4

What's an accurate way of checking whether an object can be atomically pickled? When I say "atomically pickled", I mean without considering other objects it may refer to. For example, this list:

l = [threading.Lock()]

is not a a pickleable object, because it refers to a Lock which is not pickleable. But atomically, this list itself is pickleable.

So how do you check whether an object is atomically pickleable? (I'm guessing the check should be done on the class, but I'm not sure.)

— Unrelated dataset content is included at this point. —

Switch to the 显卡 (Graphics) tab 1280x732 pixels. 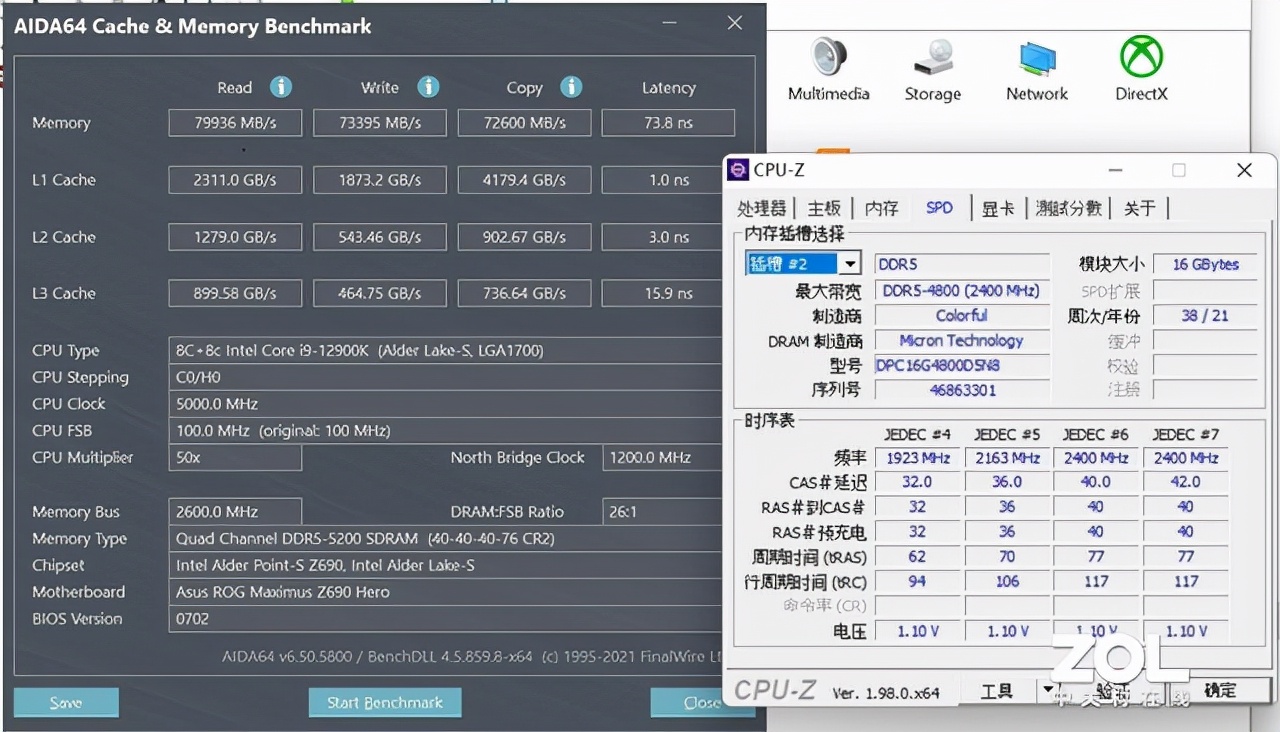click(x=997, y=208)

I want it to behave like this:

>>> is_atomically_pickleable(3)
True
>>> is_atomically_pickleable(3.1)
True
>>> is_atomically_pickleable([1, 2, 3])
True
>>> is_atomically_pickleable(threading.Lock())
False
>>> is_atomically_pickleable(open('whatever', 'r'))
False

Etc.

Ram Rachum
  • 84,019
  • 84
  • 236
  • 374
  • 1
    not possible. "atomically pickleable" is ambiguous - you can not define it in this manner. – vonPetrushev Nov 16 '10 at 23:58
  • I think you should give details on what you are actually trying to do. That way we can judge whether this is actually a good solution. (It looks like a strange request right now). If not we can propose a better solution. – Winston Ewert Nov 26 '10 at 16:30
  • @Winston Ewert: This is a sub-task for this: http://stackoverflow.com/questions/4080688/python-pickling-a-dict-with-some-unpicklable-items I am following the winning solution and I want a better implementation for the my `persistent_id` function. – Ram Rachum Nov 26 '10 at 17:48
  • Ok, after you figure out that you can't pickle say a file, what are you going to do then? You've got to return something to use as the persistent_id. I don't see where identifying the object as unpicklable really helps you there. – Winston Ewert Nov 26 '10 at 18:16
  • I will just put some `FilteredObject` thing instead of the file, saying "There was a file object here but it couldn't be pickled." This helps me a lot because then only the file object will be cut out of the pickle instead of having the entire pickle operation for the `GuiProject` object fail. – Ram Rachum Nov 26 '10 at 18:29
  • But when your objects try to use the file then things will fail regardless. Essentially, you are going to be creating broken objects. What are you doing that makes that a useful proposition? – Winston Ewert Nov 26 '10 at 18:37
  • As I said in the other question: I'm letting the user define his own objects in the Python shell that comes with the program. I want as many of these objects preserved for his next session. If some of them can't be, cutting them out would be alright, but I want to preserve as many objects as possible. – Ram Rachum Nov 26 '10 at 19:26

5 Answers5

3

Given that you're willing to break encapsulation, I think this is the best you can do:

from pickle import Pickler
import os

class AtomicPickler(Pickler):
  def __init__(self, protocol):
    # You may want to replace this with a fake file object that just
    # discards writes.
    blackhole = open(os.devnull, 'w')

    Pickler.__init__(self, blackhole, protocol)
    self.depth = 0

  def save(self, o):
    self.depth += 1
    if self.depth == 1:
      return Pickler.save(self, o)
    self.depth -= 1
    return

def is_atomically_pickleable(o, protocol=None):
  pickler = AtomicPickler(protocol)
  try:
    pickler.dump(o)
    return True
  except:
    # Hopefully this exception was actually caused by dump(), and not
    # something like a KeyboardInterrupt
    return False

In Python the only way you can tell if something will work is to try it. That's the nature of a language as dynamic as Python. The difficulty with your question is that you want to distinguish between failures at the "top level" and failures at deeper levels.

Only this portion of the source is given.